Queer Places:
The Royal College of Art, Kensington Gore, Kensington, London SW7 2EU
Académie Julian, Passage des Panoramas, 75002 Paris
The UCL Slade School of Fine Art, University College London, Gower St, Kings Cross, London WC1E 6BT
East Finchley Cemetery and Crematorium East Finchley, London Borough of Barnet, Greater London, England

Image result for Bernard MeninskyBernard Meninsky (25 July 1891 – 12 February 1950) was a figurative artist, painter of figures and landscape in oils, watercolour and gouache, draughtsman and teacher.[1]

Meninsky was born in Konotop, in Ukraine.

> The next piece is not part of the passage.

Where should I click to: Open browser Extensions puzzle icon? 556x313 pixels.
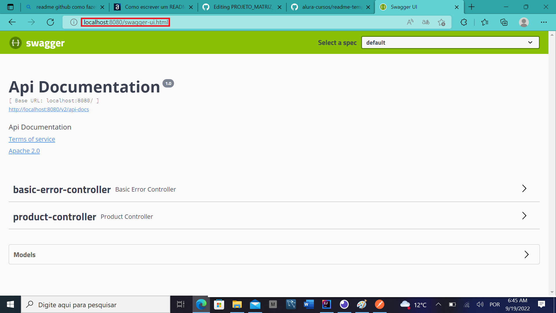tap(464, 22)
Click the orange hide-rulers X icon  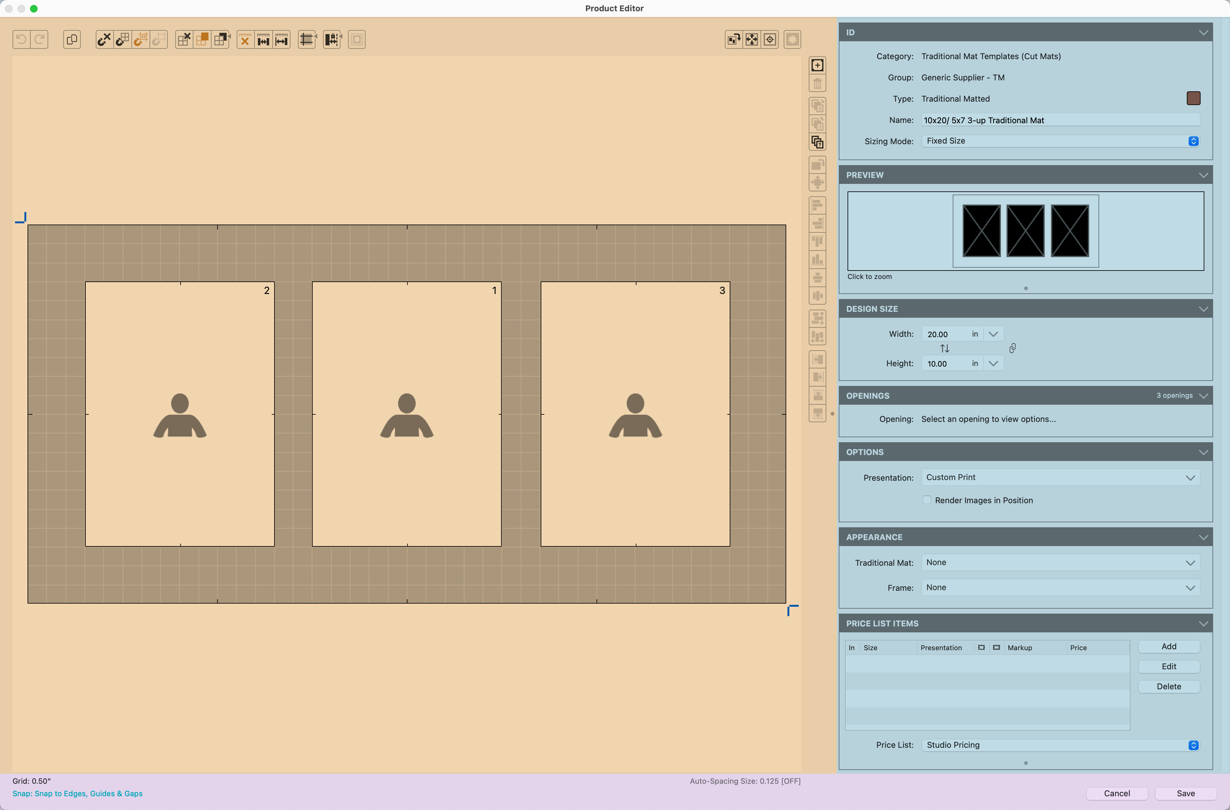click(245, 40)
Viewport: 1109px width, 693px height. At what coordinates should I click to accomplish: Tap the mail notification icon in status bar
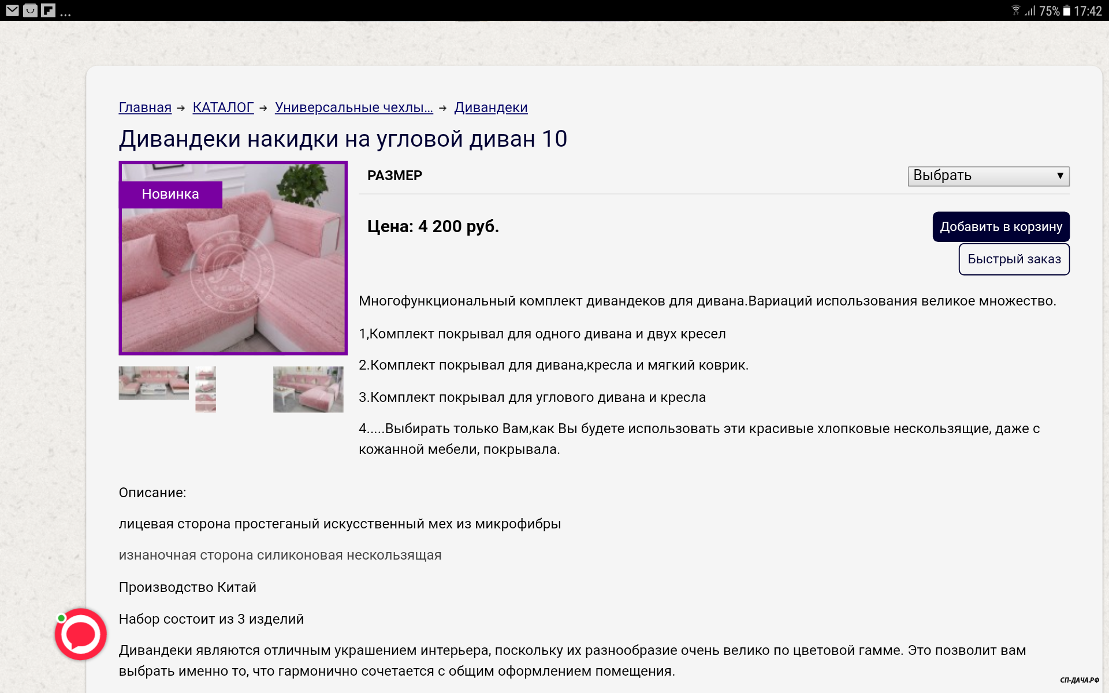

Although his family name was Menushkin, ‘it was unceremoniously entered as ‘Menisky’ by an English customs officer, whilst Meninsky himself added the second ‘n.’’[2] The family moved to Liverpool whilst Menisky was a baby. He attended the Liverpool School of Art from 1906 after initially attending evening classes in art. He won the King’s Medal in 1911 and went on to study briefly at Royal College of Art in London and the Académie Julian in Paris. After being awarded a scholarship Meninsky was able to study at the Slade School of Fine Art in 1912–13. In 1913 he worked for Edward Gordon Craig at his theatre school in Florence, later returning to teach at the Central School of Arts and Crafts, where he taught painting and drawing from 1913 until 1940.[3]

During World War I, Meninsky served in the Royal Fusiliers, fighting with General Edmund Allenby in Palestine. The Ministry of Information commissioned Meninsky in May 1918 to produce a series of paintings based around the 'arrival of a Leave Train from the Front' at a London railway terminus.[4] He was naturalised as a British Citizen in 1918 but had a nervous breakdown and was discharged from service after six months as a Ministry of Information war artist.

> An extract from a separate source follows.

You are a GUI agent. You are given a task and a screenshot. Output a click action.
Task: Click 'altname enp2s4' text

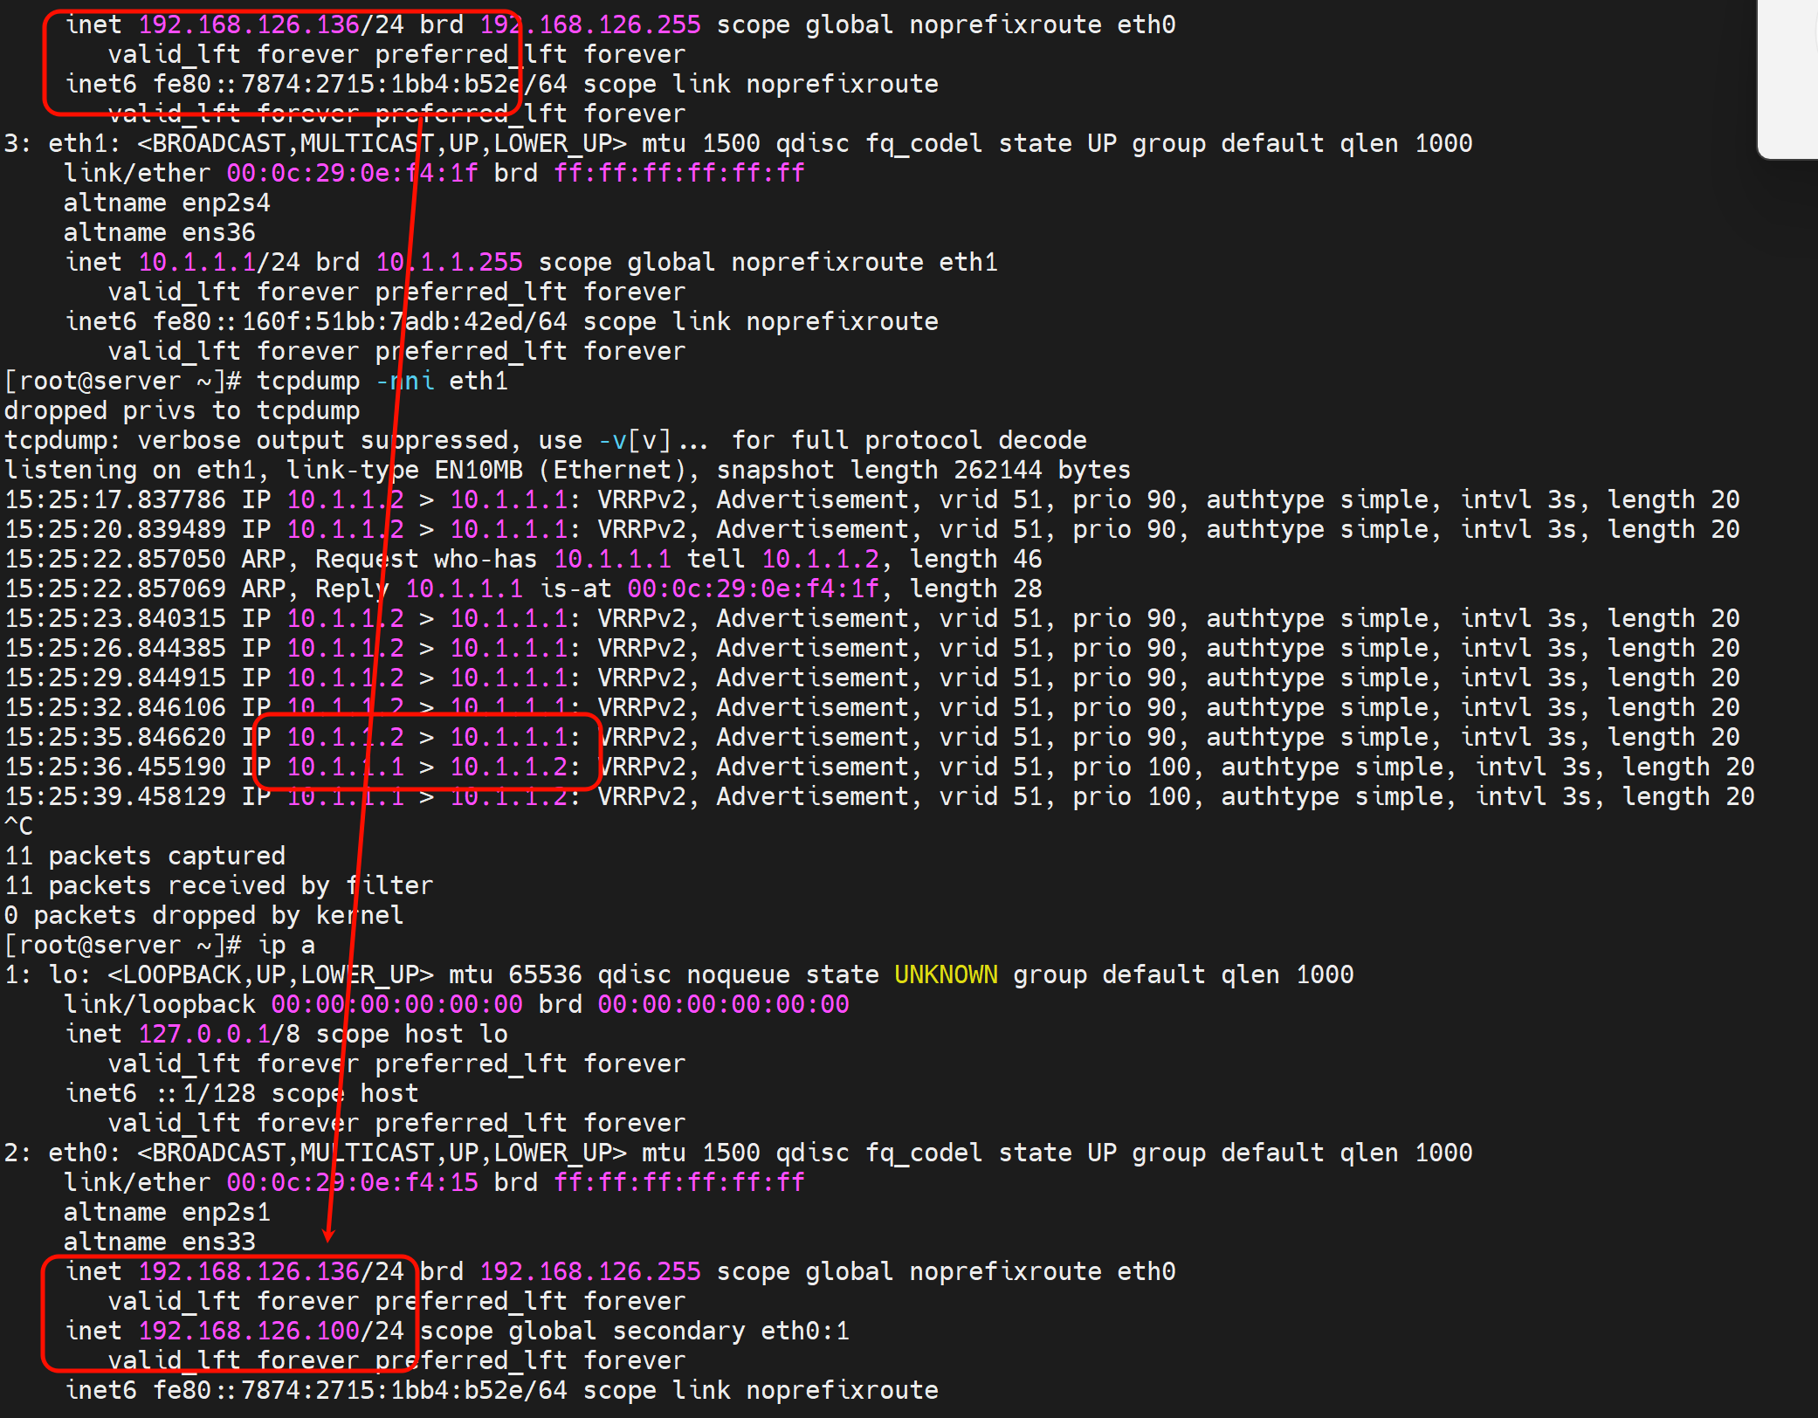point(167,203)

Bernard Meninsky held his first solo show at the Goupil Gallery in 1919 along with The London Group and the New English Art Club (NEAC). In 1920 he was appointed as a tutor of life drawing at the Westminster School of Art, where he was renowned as a superb figure draughtsman. In this period he was also associated with the bohemian Bloomsbury Group and the Garman sisters. He published Mother and Child: 28 Drawings in 1928 and illustrated the 1946 volume of Milton's poems L'Allegro and Il Penseroso. In 1935 he designed sets for the ballet 'David' for the Markova-Dolin Company. In 1940 he moved to Oxford City School of Art, and returned to the Central School in 1945.

In February 1949 he was featured on the cover of the first ever issue of ArtReview, then titled Art News and Review. The profile noted "Using a palette which owes something to the Fauves, and through them to the Expressionists, he has created a world of classical dignity and plastic form."

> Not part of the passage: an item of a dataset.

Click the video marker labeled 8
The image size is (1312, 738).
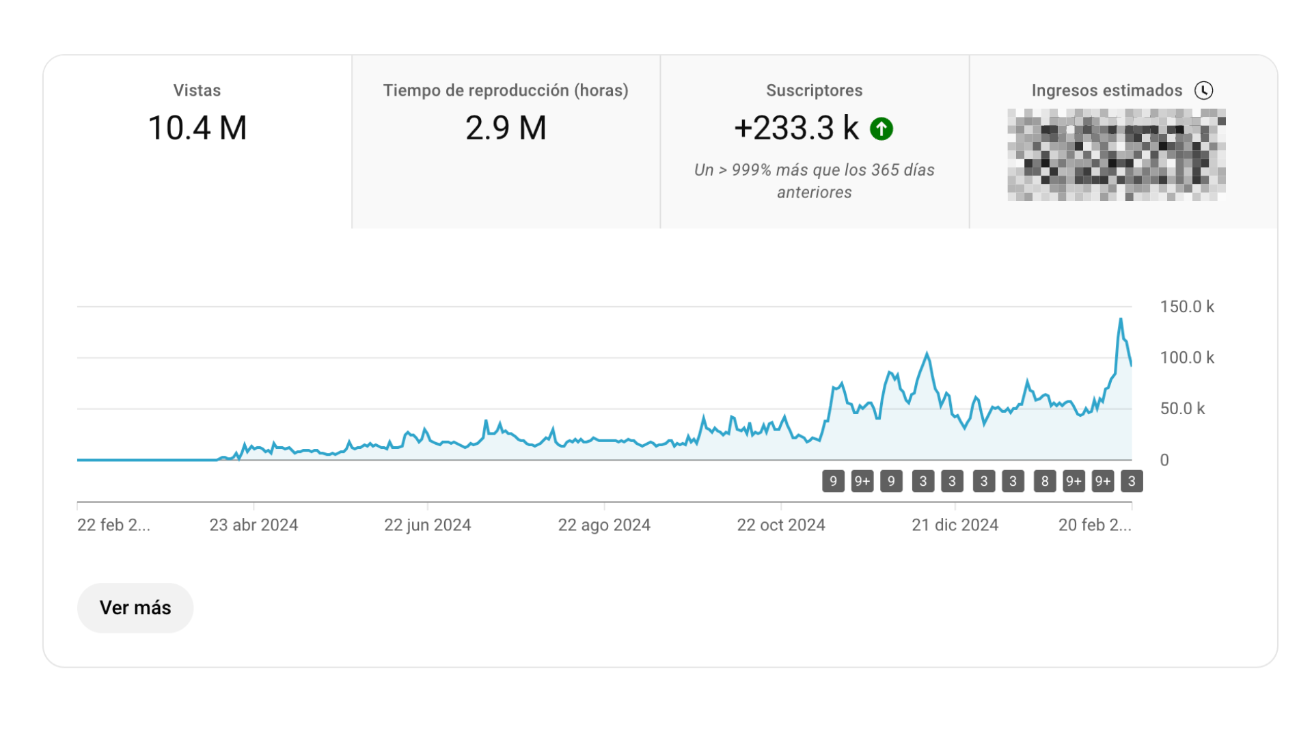1044,481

Meninsky suffered from mental illness for much of his life and committed suicide in 1950.[3]

A Meninsky memorial exhibition was organised by the Arts Council in 1951–52, and a retrospective show was staged at the Adams Gallery in 1958. His works are on show at the Arts Council, British Museum, Imperial War Museum, National Gallery of Ireland, Tate Gallery, Victoria and Albert Museum, and galleries in Hull, Leeds, Liverpool, Manchester, Nottingham and Sheffield.[5]